#### PASSAGE SHOWN:

Myrniong (/ˈmɜːrnɒŋ/) is a town in Victoria, Australia. The town is near the Western Freeway, 69 km north west of the state capital, Melbourne and 15 km west of Bacchus Marsh. Situated close by the Lerderderg River, at the , Myrniong had a population of 404. The town is in the eastern area of the Shire of Moorabool local government area.

Myrniong was named for the murrnong plant, the local indigenous word for yam daisy, a popular food source. European settlement began in around 1850 with local farmers producing wheat for hungry gold miners at nearby Blackwood. Later production concentrated on beef and dairy.

The Post Office opened on 6 September 1858 as Pentland Hills, was renamed Myrniong in 1872 and closed in 1970.

Myrniong is known for its many bluestone buildings, including the historic Plough Hotel, established in 1859, and the Anglican church. Other attractions in the area include Pykes Creek Reservoir, providing water to the market gardens in nearby Bacchus Marsh and Mount Blackwood, an extinct volcano offering panoramic views over the Wombat State Forest. and Werribee Gorge State Park. A historic Car sprint is held in the town each April, and in March an annual music event, 'Myrniong Music in The Park', is a fixture on the Blues music Calendar.

#### EXTRACTED MATERIAL:
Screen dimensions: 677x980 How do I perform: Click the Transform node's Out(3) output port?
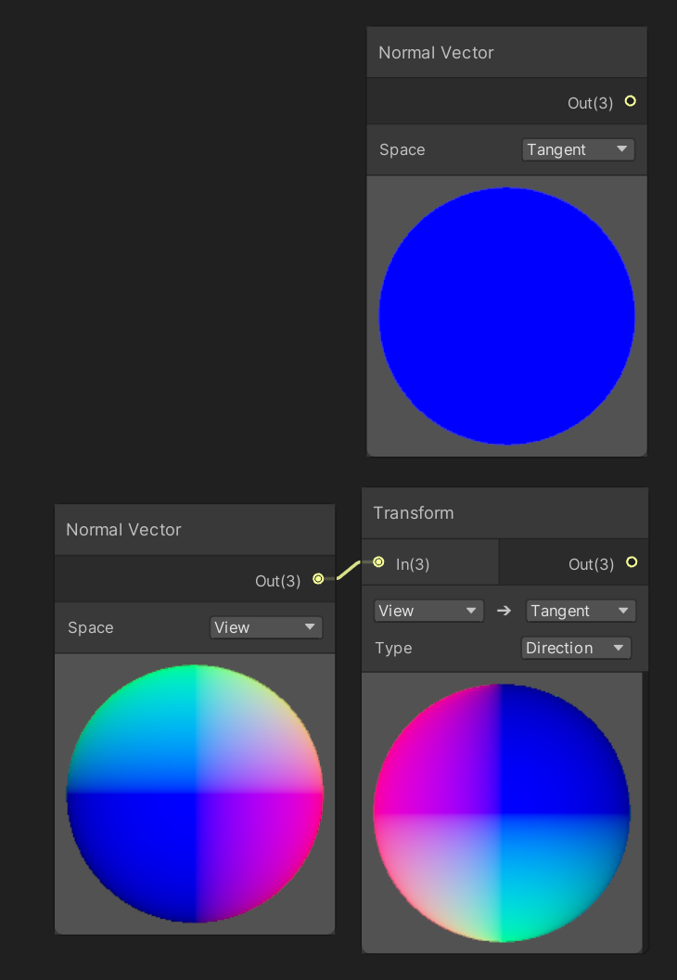click(632, 561)
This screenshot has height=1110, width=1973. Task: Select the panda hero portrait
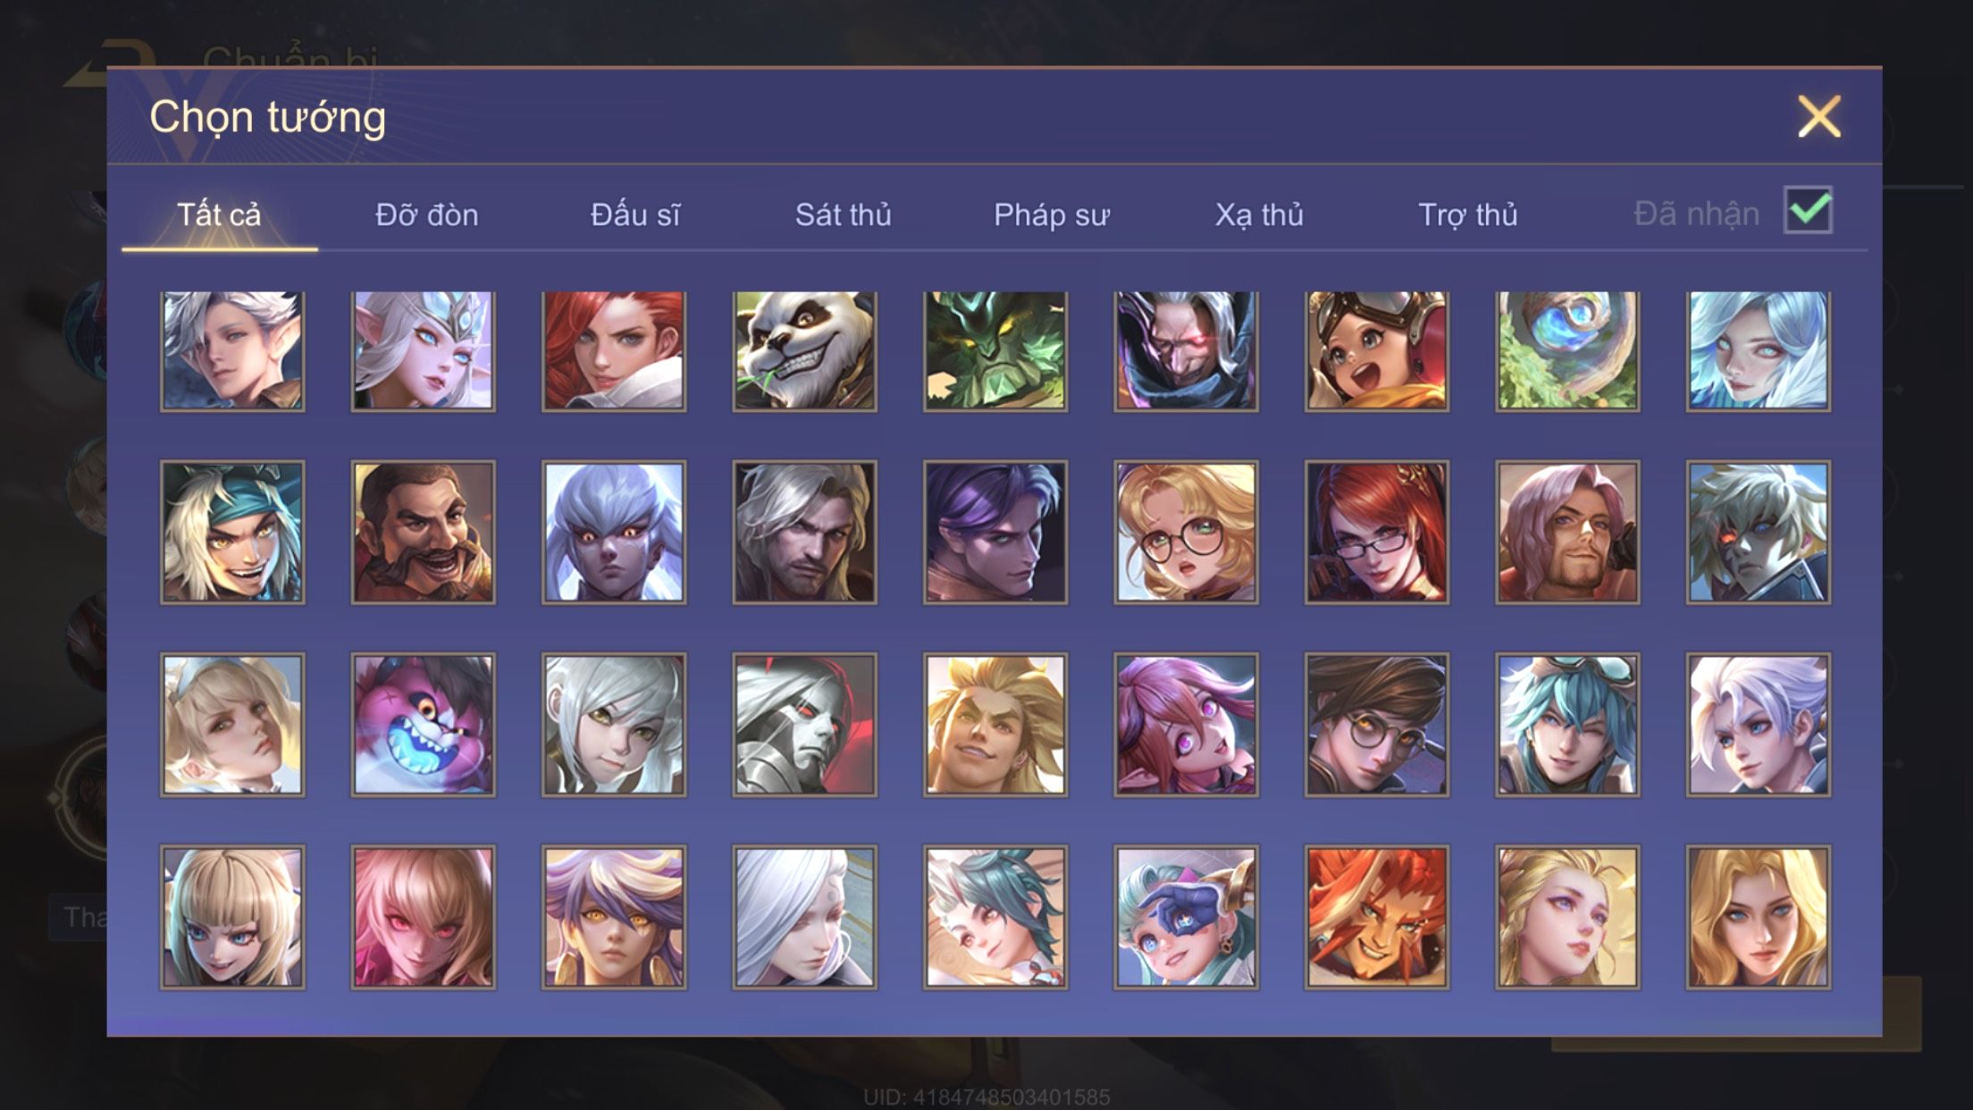804,350
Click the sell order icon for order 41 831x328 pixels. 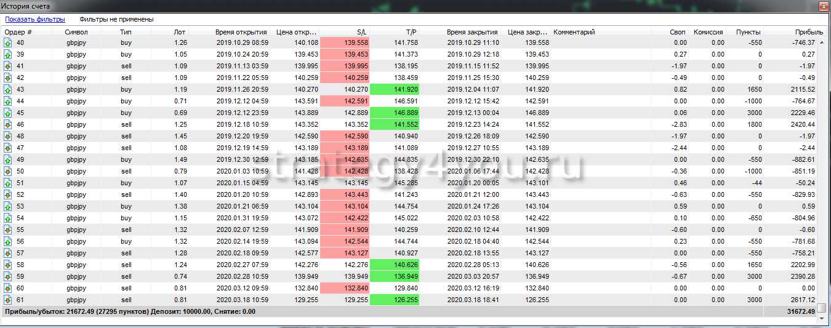click(x=8, y=66)
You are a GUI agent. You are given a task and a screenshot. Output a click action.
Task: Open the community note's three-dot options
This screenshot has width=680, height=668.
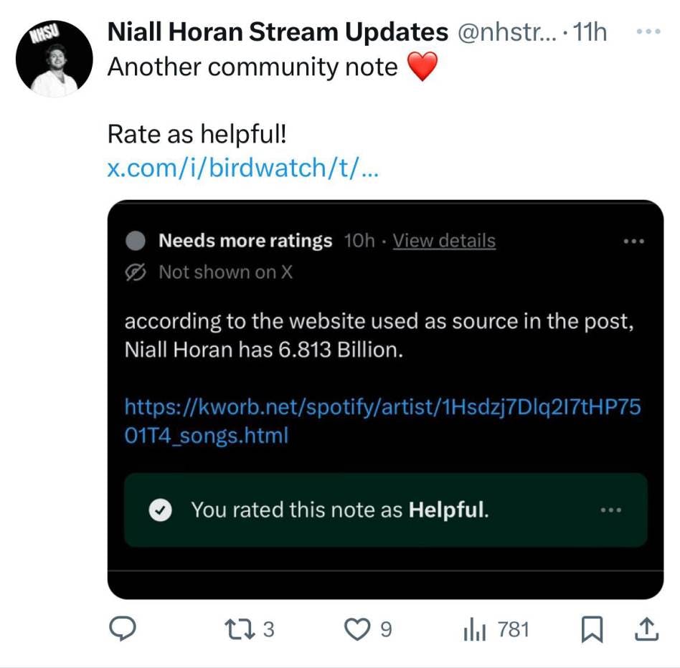(633, 241)
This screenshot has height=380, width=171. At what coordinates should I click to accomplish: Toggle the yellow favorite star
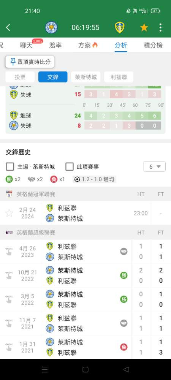point(144,28)
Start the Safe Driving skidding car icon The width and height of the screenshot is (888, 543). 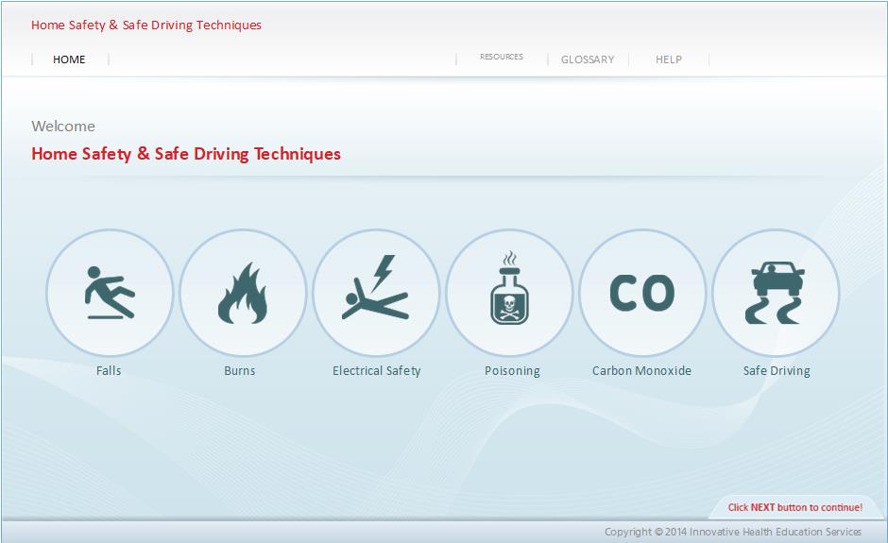pyautogui.click(x=776, y=293)
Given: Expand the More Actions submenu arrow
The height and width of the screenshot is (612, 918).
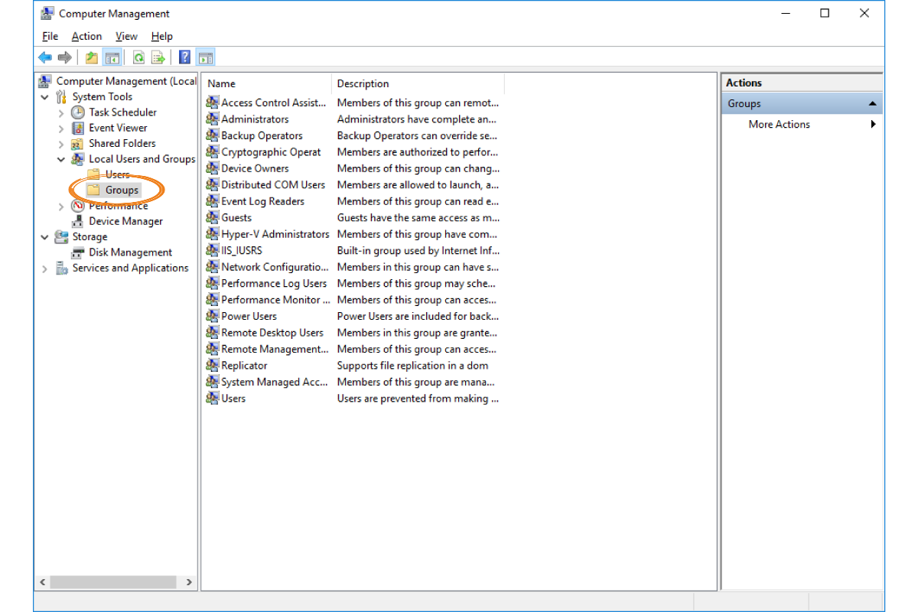Looking at the screenshot, I should (x=873, y=125).
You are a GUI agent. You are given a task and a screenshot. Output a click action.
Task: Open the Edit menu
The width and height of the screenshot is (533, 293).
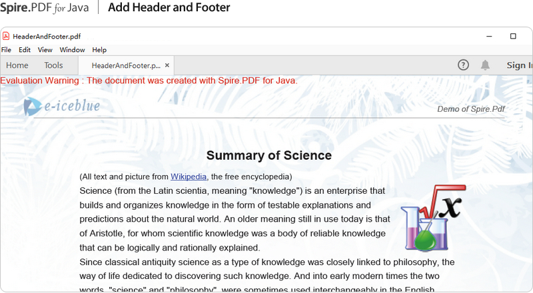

#### ACTION ITEM:
Write out the stretch of the passage on Myrniong from "Myrniong (/ˈmɜːrnɒŋ/) is" through "closed in 1970.". The items aren't needed here.

#### WRITTEN RESPONSE:
Myrniong (/ˈmɜːrnɒŋ/) is a town in Victoria, Australia. The town is near the Western Freeway, 69 km north west of the state capital, Melbourne and 15 km west of Bacchus Marsh. Situated close by the Lerderderg River, at the , Myrniong had a population of 404. The town is in the eastern area of the Shire of Moorabool local government area.

Myrniong was named for the murrnong plant, the local indigenous word for yam daisy, a popular food source. European settlement began in around 1850 with local farmers producing wheat for hungry gold miners at nearby Blackwood. Later production concentrated on beef and dairy.

The Post Office opened on 6 September 1858 as Pentland Hills, was renamed Myrniong in 1872 and closed in 1970.